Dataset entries
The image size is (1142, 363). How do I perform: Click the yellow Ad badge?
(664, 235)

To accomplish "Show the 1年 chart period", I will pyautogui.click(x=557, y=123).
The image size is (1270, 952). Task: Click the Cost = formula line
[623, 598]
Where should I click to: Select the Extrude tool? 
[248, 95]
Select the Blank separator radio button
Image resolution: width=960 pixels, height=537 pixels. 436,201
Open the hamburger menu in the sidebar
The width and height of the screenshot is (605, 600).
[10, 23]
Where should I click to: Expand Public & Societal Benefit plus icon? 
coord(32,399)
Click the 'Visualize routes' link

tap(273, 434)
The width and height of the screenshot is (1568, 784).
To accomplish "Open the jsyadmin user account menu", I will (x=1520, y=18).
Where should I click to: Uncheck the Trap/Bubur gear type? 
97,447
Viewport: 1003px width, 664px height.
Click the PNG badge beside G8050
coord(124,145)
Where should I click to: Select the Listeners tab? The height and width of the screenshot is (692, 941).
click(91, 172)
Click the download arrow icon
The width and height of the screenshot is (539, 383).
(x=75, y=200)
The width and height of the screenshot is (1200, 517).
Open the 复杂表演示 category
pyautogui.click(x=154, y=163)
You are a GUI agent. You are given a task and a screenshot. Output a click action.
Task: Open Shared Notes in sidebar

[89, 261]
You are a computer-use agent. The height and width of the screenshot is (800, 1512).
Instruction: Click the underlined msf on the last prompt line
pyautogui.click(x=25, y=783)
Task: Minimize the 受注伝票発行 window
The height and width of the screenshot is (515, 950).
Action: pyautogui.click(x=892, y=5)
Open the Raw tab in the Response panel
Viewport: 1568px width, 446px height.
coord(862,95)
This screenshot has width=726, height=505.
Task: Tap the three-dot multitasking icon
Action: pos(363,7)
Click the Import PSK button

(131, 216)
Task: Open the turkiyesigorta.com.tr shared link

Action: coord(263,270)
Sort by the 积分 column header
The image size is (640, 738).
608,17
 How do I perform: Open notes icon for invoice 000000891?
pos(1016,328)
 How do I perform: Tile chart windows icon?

_Activity_
An exact copy of all the entries is what's needed; write it out.

_The completed task_
The image size is (1142, 363). How do I perform: Click the yellow Ad badge?
(664, 235)

To accomplish "Show the 1年 chart period", I will pyautogui.click(x=557, y=123).
The image size is (1270, 952). Task: Click the Cost = formula line
[623, 598]
Where should I click to: Select the Extrude tool? 
[248, 95]
Select the Blank separator radio button
Image resolution: width=960 pixels, height=537 pixels. 436,201
Open the hamburger menu in the sidebar
The width and height of the screenshot is (605, 600).
[10, 23]
Where should I click to: Expand Public & Societal Benefit plus icon? 
coord(32,399)
Click the 'Visualize routes' link

tap(273, 434)
The width and height of the screenshot is (1568, 784).
To accomplish "Open the jsyadmin user account menu", I will (x=1520, y=18).
Where should I click to: Uncheck the Trap/Bubur gear type? 
97,447
Viewport: 1003px width, 664px height.
Click the PNG badge beside G8050
coord(124,145)
Where should I click to: Select the Listeners tab? The height and width of the screenshot is (692, 941).
click(91, 172)
Click the download arrow icon
The width and height of the screenshot is (539, 383).
(x=75, y=200)
The width and height of the screenshot is (1200, 517).
Open the 复杂表演示 category
pyautogui.click(x=154, y=163)
You are a GUI agent. You are given a task and a screenshot. Output a click action.
Task: Open Shared Notes in sidebar

[89, 261]
You are a computer-use agent. The height and width of the screenshot is (800, 1512).
Instruction: Click the underlined msf on the last prompt line
pyautogui.click(x=25, y=783)
Task: Minimize the 受注伝票発行 window
The height and width of the screenshot is (515, 950).
Action: pyautogui.click(x=892, y=5)
Open the Raw tab in the Response panel
Viewport: 1568px width, 446px height.
coord(862,95)
This screenshot has width=726, height=505.
Task: Tap the three-dot multitasking icon
Action: pos(363,7)
Click the Import PSK button

(131, 216)
Task: Open the turkiyesigorta.com.tr shared link

Action: coord(263,270)
Sort by the 积分 column header
The image size is (640, 738).
608,17
 How do I perform: Open notes icon for invoice 000000891?
pos(1016,328)
 How do I perform: Tile chart windows icon?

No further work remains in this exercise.